### EXERCISE TASK
Copy out the entries below line for line, without changing a single character.

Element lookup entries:
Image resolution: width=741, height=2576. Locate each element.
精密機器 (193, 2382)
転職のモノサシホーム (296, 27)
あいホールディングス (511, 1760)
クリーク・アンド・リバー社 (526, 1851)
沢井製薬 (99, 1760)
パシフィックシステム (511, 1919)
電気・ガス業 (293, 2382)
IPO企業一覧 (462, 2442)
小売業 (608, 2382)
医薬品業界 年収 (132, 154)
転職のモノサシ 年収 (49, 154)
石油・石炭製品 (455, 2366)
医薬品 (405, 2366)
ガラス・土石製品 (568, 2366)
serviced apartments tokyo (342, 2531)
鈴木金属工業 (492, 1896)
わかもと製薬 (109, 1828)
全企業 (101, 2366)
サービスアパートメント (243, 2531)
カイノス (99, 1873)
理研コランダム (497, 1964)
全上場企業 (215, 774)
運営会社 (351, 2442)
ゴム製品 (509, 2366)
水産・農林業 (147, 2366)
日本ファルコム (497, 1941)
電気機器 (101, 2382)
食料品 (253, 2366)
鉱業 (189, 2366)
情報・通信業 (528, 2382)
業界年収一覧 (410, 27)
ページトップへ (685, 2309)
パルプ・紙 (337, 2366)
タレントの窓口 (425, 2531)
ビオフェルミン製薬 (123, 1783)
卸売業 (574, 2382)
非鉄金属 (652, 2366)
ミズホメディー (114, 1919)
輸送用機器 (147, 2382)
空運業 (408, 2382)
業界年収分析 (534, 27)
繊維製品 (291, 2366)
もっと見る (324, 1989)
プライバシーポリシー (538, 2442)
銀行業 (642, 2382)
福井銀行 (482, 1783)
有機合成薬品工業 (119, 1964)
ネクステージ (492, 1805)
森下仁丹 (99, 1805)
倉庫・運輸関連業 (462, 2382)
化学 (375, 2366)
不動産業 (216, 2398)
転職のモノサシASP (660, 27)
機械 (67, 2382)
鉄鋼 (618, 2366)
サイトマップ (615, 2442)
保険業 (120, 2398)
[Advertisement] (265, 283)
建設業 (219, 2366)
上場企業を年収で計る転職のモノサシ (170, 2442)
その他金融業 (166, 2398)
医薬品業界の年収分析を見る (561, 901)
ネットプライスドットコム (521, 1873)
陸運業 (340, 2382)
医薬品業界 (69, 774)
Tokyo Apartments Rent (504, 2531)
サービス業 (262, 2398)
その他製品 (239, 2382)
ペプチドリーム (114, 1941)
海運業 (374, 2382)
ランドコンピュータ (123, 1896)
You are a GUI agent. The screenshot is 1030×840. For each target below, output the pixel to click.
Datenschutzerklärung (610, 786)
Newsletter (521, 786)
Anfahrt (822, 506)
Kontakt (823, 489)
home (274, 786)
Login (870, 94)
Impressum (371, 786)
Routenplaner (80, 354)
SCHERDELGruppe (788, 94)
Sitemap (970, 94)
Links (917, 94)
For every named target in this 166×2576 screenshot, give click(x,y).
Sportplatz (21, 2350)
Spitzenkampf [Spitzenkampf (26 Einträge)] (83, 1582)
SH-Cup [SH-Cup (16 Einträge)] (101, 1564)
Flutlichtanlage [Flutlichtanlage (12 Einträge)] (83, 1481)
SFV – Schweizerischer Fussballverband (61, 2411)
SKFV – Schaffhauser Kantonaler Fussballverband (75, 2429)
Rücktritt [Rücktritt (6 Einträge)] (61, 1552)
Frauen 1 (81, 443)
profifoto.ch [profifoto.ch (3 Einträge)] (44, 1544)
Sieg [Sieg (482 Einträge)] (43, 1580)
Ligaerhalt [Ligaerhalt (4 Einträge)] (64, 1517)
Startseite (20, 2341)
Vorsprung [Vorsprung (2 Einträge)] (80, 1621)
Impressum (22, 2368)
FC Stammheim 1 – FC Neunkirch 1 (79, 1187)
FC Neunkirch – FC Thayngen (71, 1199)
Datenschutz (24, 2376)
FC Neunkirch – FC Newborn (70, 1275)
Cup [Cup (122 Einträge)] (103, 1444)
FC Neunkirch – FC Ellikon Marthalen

### THE REPLY
Image resolution: width=741, height=2576. Locate each element.
精密機器 (193, 2382)
転職のモノサシホーム (296, 27)
あいホールディングス (511, 1760)
クリーク・アンド・リバー社 (526, 1851)
沢井製薬 (99, 1760)
パシフィックシステム (511, 1919)
電気・ガス業 (293, 2382)
IPO企業一覧 (462, 2442)
小売業 (608, 2382)
医薬品業界 年収 (132, 154)
転職のモノサシ 年収 (49, 154)
石油・石炭製品 (455, 2366)
医薬品 (405, 2366)
ガラス・土石製品 (568, 2366)
serviced apartments tokyo (342, 2531)
鈴木金属工業 (492, 1896)
わかもと製薬 (109, 1828)
全企業 (101, 2366)
サービスアパートメント (243, 2531)
カイノス (99, 1873)
理研コランダム (497, 1964)
全上場企業 (215, 774)
運営会社 (351, 2442)
ゴム製品 (509, 2366)
水産・農林業 (147, 2366)
日本ファルコム (497, 1941)
電気機器 (101, 2382)
食料品 (253, 2366)
鉱業 (189, 2366)
情報・通信業 (528, 2382)
業界年収一覧 (410, 27)
ページトップへ (685, 2309)
パルプ・紙 (337, 2366)
タレントの窓口 (425, 2531)
ビオフェルミン製薬 (123, 1783)
卸売業 (574, 2382)
非鉄金属 (652, 2366)
ミズホメディー (114, 1919)
輸送用機器 (147, 2382)
空運業 (408, 2382)
業界年収分析 (534, 27)
繊維製品 (291, 2366)
もっと見る (324, 1989)
プライバシーポリシー (538, 2442)
銀行業 (642, 2382)
福井銀行 (482, 1783)
有機合成薬品工業 (119, 1964)
ネクステージ (492, 1805)
森下仁丹 (99, 1805)
倉庫・運輸関連業 (462, 2382)
化学 (375, 2366)
不動産業 (216, 2398)
転職のモノサシASP (660, 27)
機械 (67, 2382)
鉄鋼 (618, 2366)
サイトマップ (615, 2442)
保険業 (120, 2398)
[Advertisement] (265, 283)
建設業 (219, 2366)
上場企業を年収で計る転職のモノサシ (170, 2442)
その他金融業 (166, 2398)
医薬品業界の年収分析を見る (561, 901)
ネットプライスドットコム (521, 1873)
陸運業 (340, 2382)
医薬品業界 (69, 774)
Tokyo Apartments Rent (504, 2531)
サービス業 (262, 2398)
その他製品 (239, 2382)
ペプチドリーム (114, 1941)
海運業 (374, 2382)
ランドコンピュータ (123, 1896)
You are a GUI agent. The screenshot is 1030×840. For each target below, output the pixel to click.
Datenschutzerklärung (610, 786)
Newsletter (521, 786)
Anfahrt (822, 506)
Kontakt (823, 489)
home (274, 786)
Login (870, 94)
Impressum (371, 786)
Routenplaner (80, 354)
SCHERDELGruppe (788, 94)
Sitemap (970, 94)
Links (917, 94)
For every named target in this 166×2576 screenshot, give click(x,y).
Sportplatz (21, 2350)
Spitzenkampf [Spitzenkampf (26 Einträge)] (83, 1582)
SH-Cup [SH-Cup (16 Einträge)] (101, 1564)
Flutlichtanlage [Flutlichtanlage (12 Einträge)] (83, 1481)
SFV – Schweizerischer Fussballverband (61, 2411)
SKFV – Schaffhauser Kantonaler Fussballverband (75, 2429)
Rücktritt [Rücktritt (6 Einträge)] (61, 1552)
Frauen 1 (81, 443)
profifoto.ch [profifoto.ch (3 Einträge)] (44, 1544)
Sieg [Sieg (482 Einträge)] (43, 1580)
Ligaerhalt [Ligaerhalt (4 Einträge)] (64, 1517)
Startseite (20, 2341)
Vorsprung [Vorsprung (2 Einträge)] (80, 1621)
Impressum (22, 2368)
FC Stammheim 1 – FC Neunkirch 1 (79, 1187)
FC Neunkirch – FC Thayngen (71, 1199)
Datenschutz (24, 2376)
FC Neunkirch – FC Newborn (70, 1275)
Cup [Cup (122 Einträge)] (103, 1444)
FC Neunkirch – FC Ellikon Marthalen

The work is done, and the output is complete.